At almost eighty-eight, Father Leo was still working in the Rift Valley as an associate to a Kenyan pastor while overseeing the building of his latest project, a home for neglected children challenged with physical disabilities. Our life paths had certainly diverged since we’d soldiered together so many years ago. Like Leo, I had been born in Ireland, but I was now a US citizen living in Florida, content and comfortable in retirement, except for part time volunteering of my services in primary care at a local clinic.
I had stayed in touch with Father Leo after we both moved on from Ortum, he to another remote mission and I to the capital of Nairobi. After I left Kenya, we exchanged occasional letters and got together a few times when we were both visiting Ireland. Yet in 2013, despite our long friendship, it took some persuasion to get him to leave his parish and charity work to escort me back to Ortum.
Riding the newly paved road to Ortum was nothing like being jostled on the deeply rutted one-lane dirt track I vividly remembered. Chokingly dusty in the dry season and a viscous red slop in the wet season, the road had barely clung to a steep mountainside as it descended in a series of hairpin bends three thousand feet to the valley floor.
Before Kenya transitioned from a British colonial government to independence on December 12, 1963, certain remote territories were closed to people who did not have official permission to enter. In those days, to get to Ortum, at the entrance to the district, we had to stop at a police barrier and be checked out—our religious habits served as our IDs—before we could continue down into the Forbidden Valley. In 2013, of course, the barrier and askaris (the Kiswahili word for uniformed guards, police, or soldiers) were long since gone and forgotten.
As I looked out the window of Leo’s Toyota SUV at the mountain peaks I’d often longed to climb, I was transported back to the times when I would find solace and peace in contemplating their beauty after a long, hot, trying day of treating patients at one of the outstations.
As we came into Ortum finally, I was mesmerized by the lights. Rural electrification had arrived in this center a few years earlier, thanks to the influence of a local politician. This was incalculable progress from the days when our old geezer of a generator could only provide a few hours of electricity each evening. If we had to perform surgeries or emergency procedures later in the night, we relied on the light from kerosene-fueled lanterns.

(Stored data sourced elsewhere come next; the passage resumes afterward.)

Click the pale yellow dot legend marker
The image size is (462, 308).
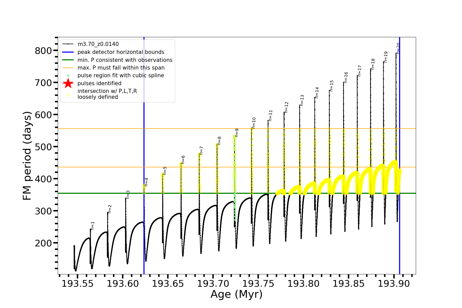[x=68, y=95]
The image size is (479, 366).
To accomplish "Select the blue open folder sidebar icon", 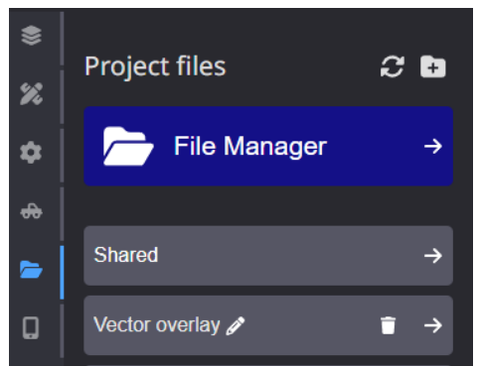I will [x=31, y=270].
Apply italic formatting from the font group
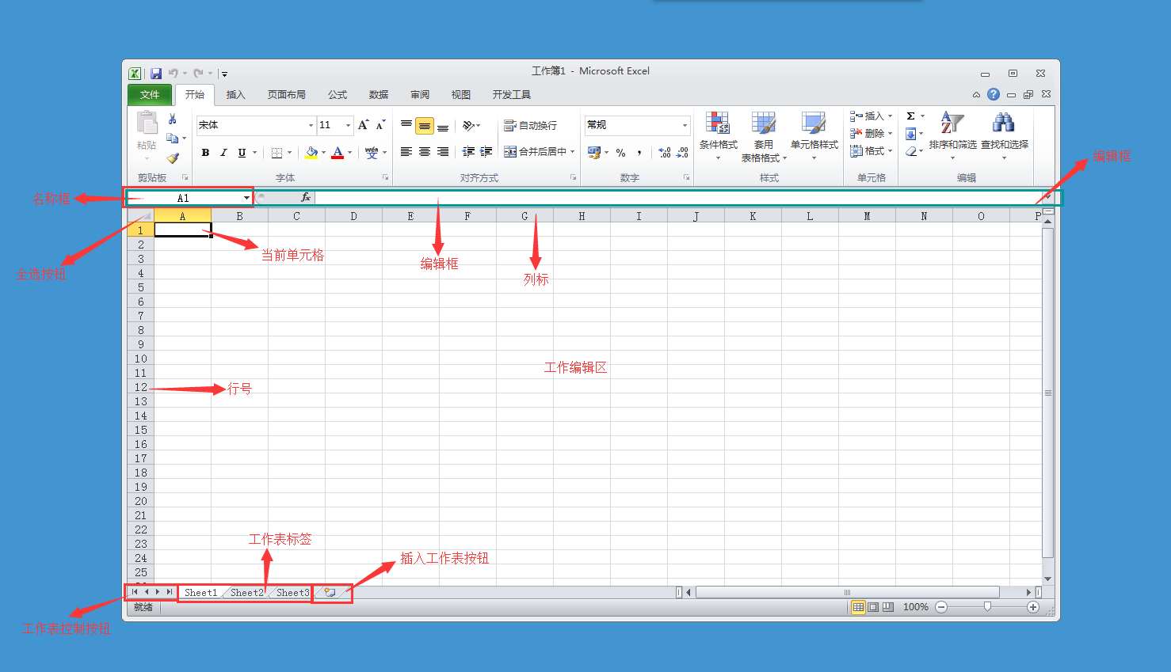Viewport: 1171px width, 672px height. coord(223,152)
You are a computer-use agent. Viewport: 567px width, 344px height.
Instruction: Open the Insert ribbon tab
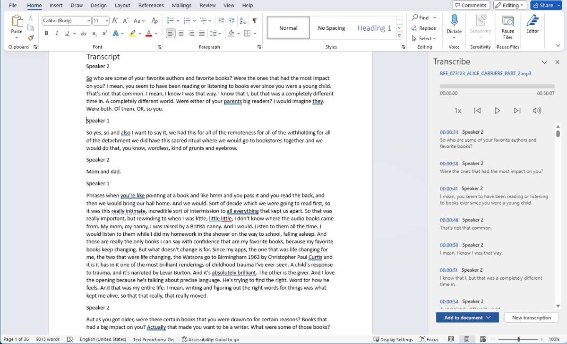coord(56,5)
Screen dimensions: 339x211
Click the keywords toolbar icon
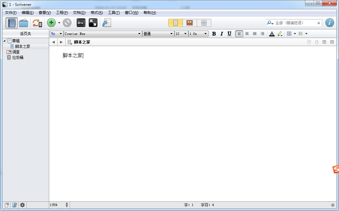[x=81, y=23]
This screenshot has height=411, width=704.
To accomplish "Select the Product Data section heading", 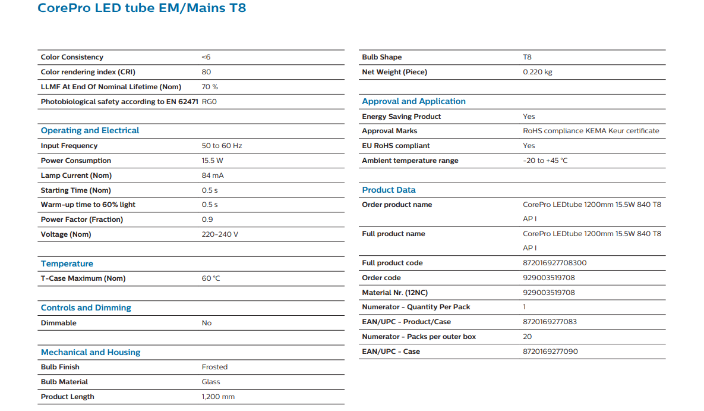I will point(389,190).
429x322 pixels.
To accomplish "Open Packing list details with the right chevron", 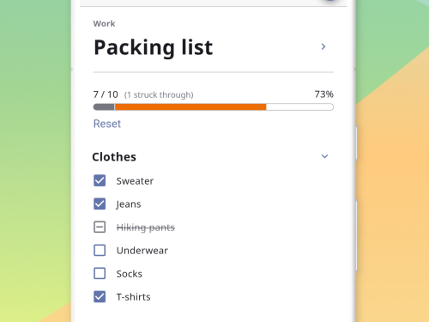I will [x=323, y=46].
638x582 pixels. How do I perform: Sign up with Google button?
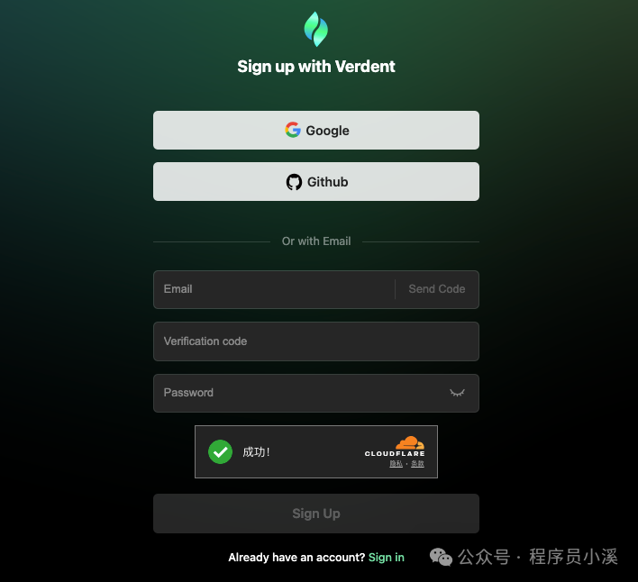click(316, 130)
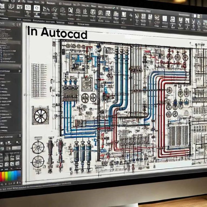Viewport: 207px width, 207px height.
Task: Toggle the pin icon on middle-left panel header
Action: pyautogui.click(x=20, y=71)
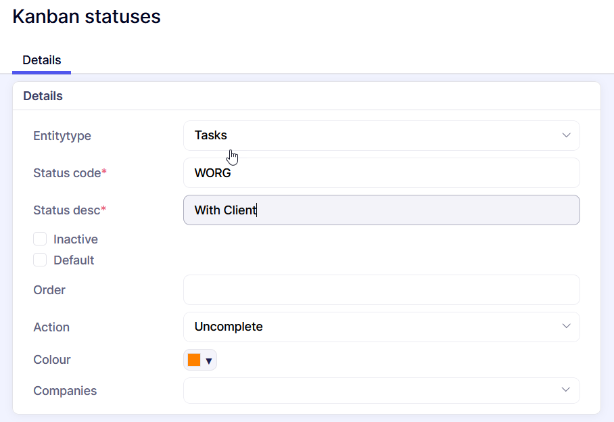Viewport: 614px width, 422px height.
Task: Expand the Action dropdown showing Uncomplete
Action: [x=372, y=327]
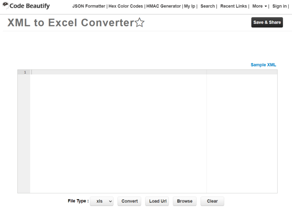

Until I arrived at the convent in Ortum, I was unaware that this was the end of an era for the Holy Rosary Sisters, the familiar name by which we were known. The congregation, which had served there since 1956, was soon to be replaced by one of Kenyan sisters. In a way, we had come full circle. This congregation had been founded by the late Bishop Joseph Houlihan, who had established the Ortum mission in the first place.
Everywhere, we saw evidence of the indigenization of the mission facilities, which had always been our goal. Even the two pastors stationed in Ortum were Kenyans.
The outgoing sisters in the Ortum convent were Nigerian, something I could never have envisioned forty years ago. Nigeria was the Holy Rosary Sisters’ first destination in Africa, and these nuns were proof that those labors had borne fruit. The MSHR still took the word missionary literally, meaning that each sister was sent to work in a different country from her native one, even if she was originally from a country where there was a Holy Rosary presence.
Father Leo and I spent that evening, to the excitement of the resident sisters, watching on television a live soccer match between Nigeria and South Africa. Needless to say, we had had no TV during my tenure there.
The next morning, Father Leo declined a visit to the hospital, so alone I walked down the hill by treading the dusty path I’d once known so well. I felt nervous anticipation and excitement as I approached the entrance. On the way I noticed some familiar sights, but mostly nothing was the same as I remembered.